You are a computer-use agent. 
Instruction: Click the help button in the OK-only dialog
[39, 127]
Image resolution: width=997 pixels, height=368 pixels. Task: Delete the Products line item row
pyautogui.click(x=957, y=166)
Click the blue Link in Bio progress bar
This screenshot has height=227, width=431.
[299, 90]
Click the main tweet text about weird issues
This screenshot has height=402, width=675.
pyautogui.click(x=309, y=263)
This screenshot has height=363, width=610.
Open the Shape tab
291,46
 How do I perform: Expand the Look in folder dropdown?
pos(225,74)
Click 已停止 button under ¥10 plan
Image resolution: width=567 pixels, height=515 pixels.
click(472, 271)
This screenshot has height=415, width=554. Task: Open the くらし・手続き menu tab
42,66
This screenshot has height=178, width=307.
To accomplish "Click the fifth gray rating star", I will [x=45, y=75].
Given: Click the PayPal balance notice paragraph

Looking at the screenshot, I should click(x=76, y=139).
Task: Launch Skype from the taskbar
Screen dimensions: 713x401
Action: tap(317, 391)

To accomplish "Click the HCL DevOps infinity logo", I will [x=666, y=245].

##########

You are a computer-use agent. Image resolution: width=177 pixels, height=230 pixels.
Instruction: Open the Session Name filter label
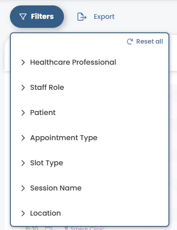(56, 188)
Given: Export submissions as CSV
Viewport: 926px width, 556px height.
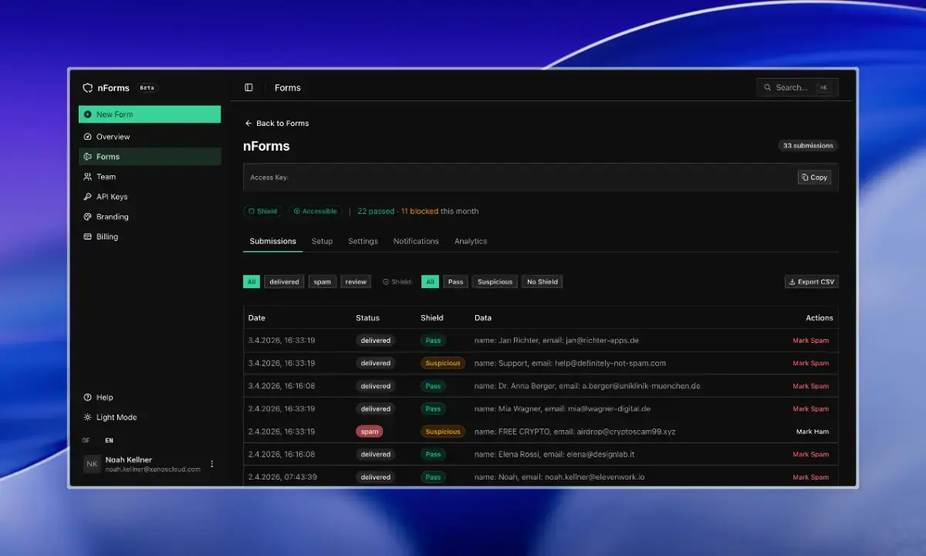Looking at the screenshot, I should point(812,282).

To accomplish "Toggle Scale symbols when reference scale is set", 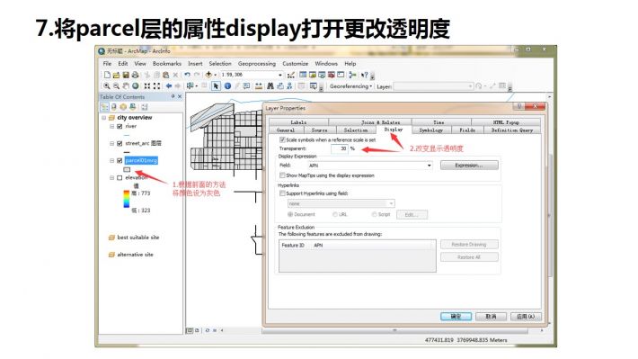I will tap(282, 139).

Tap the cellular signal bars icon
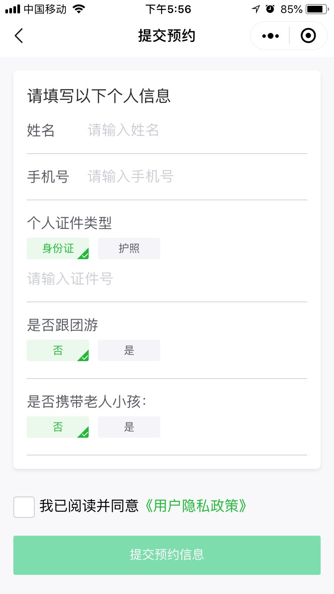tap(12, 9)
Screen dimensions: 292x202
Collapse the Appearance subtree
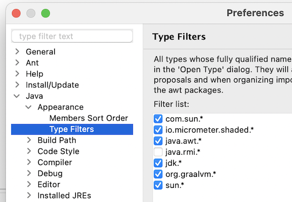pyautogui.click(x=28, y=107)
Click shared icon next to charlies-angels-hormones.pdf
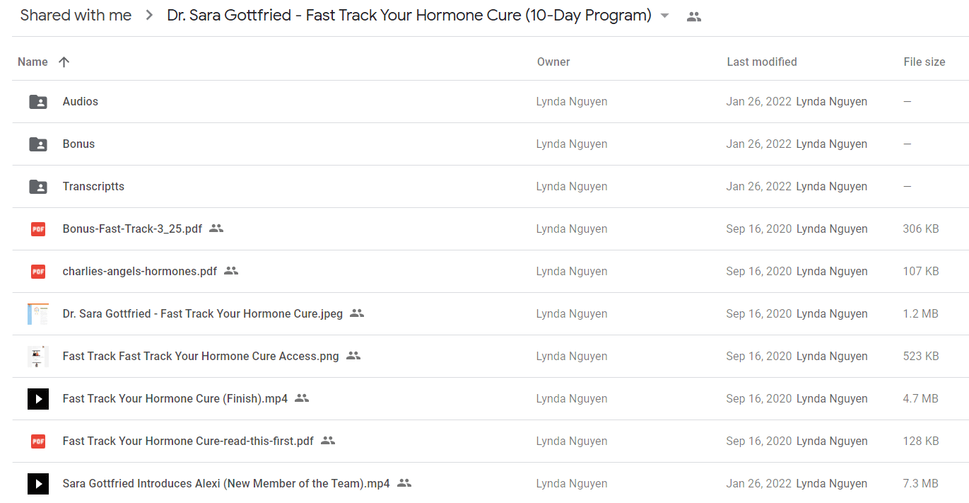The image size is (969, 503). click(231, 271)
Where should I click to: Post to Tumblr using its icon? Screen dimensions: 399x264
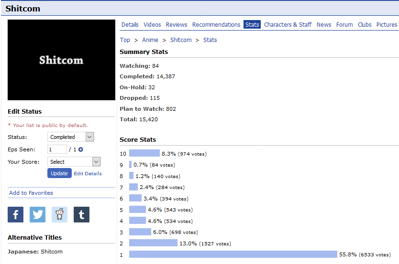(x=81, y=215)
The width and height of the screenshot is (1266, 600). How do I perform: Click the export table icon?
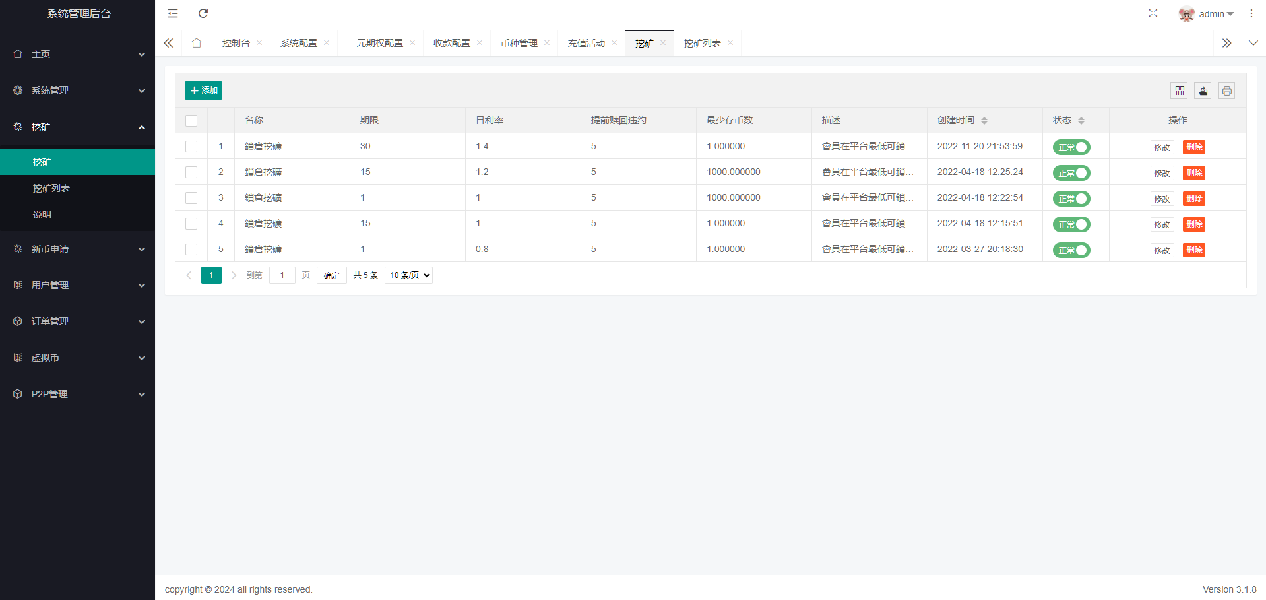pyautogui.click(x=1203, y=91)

##########

WHAT IS NEEDED. Find all lines in the records that hold the word "agent". Copy them.

ANSWER FOR THE TASK.
You are a computer-use agent. 
You are a computer-use agent. Image resolution: width=177 pixels, height=230 pixels.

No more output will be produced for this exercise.